Said Annie Laurie Gaylor, co-president of Freedom From Religion Foundation, which sued President Obama (and others) over the annual proclamation of a National Day of Prayer. Judge Barbara Crabb, here in the Western District of Wisconsin, agreed with the Foundation that there's a violation of the Establishment Clause. Obama will appeal that decision. So, it's Obama, pro-prayer. Are you surprised? (I'm not!)

March 24, 2010

The end of the constitutional challenge to Wisconsin's diploma privilege.

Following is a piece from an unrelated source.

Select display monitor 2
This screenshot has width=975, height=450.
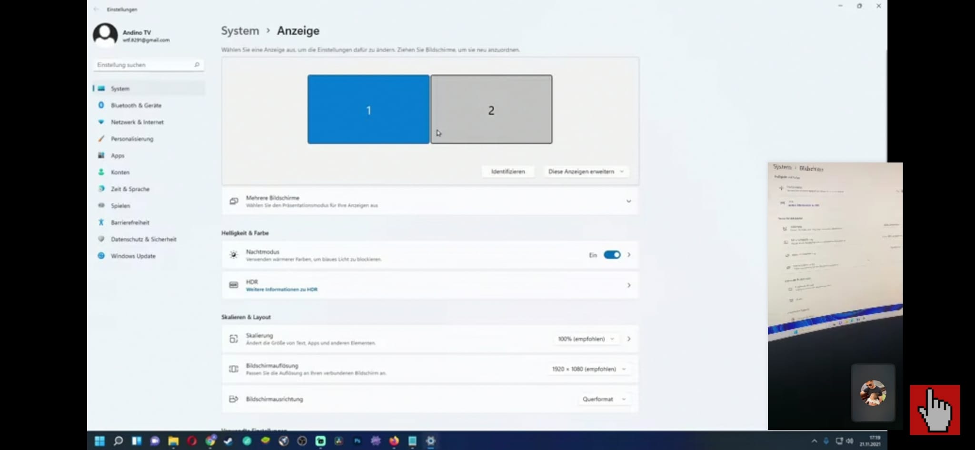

The case was settled with a $7500 payment to the plaintiff. Back in December, the judge — Barbara Crabb — decertified what had been a class action (including all the graduates of out-of-state law schools who sought to practice law in Wisconsin and were required, under state law, to take a bar exam when the graduates of Wisconsin law schools — the University of Wisconsin and Marquette — had a "diploma privilege" to skip the exam).

May 7, 2005

Booker, who won in the Supreme Court, gets the same 30-year sentence.

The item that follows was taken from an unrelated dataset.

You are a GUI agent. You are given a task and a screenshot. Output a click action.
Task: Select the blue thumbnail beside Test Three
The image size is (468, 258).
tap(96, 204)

"Too old to become involved in criminal activity? Not on your life, counselor. He'll never be too old," said Judge Shabaz as he handed Freddie Joe Booker the same 30-year sentence he gave him back before Booker fought his way to a victory in the U.S. Supreme Court last January. The Court found a Sixth Amendment problem with the Federal Sentencing Guidelines that led it to reframe the Guidelines as discretionary rather than mandatory. It remains to be seen how much the Booker decision will change things at ground level:
Assistant U.S. Attorney John Vaudreuil said the Booker decision hasn't caused more defendants in this federal district to choose trials over pleas because both Judge Barbara Crabb and Shabaz continue follow the guidelines.

"I can only speak to what's happening here, but our judges look at the guidelines and have largely determined them to be appropriate...Both (judges) have made it clear that one of the goals of following the guidelines is to keep a uniform approach to sentencing cases across the country," Vaudreuil said.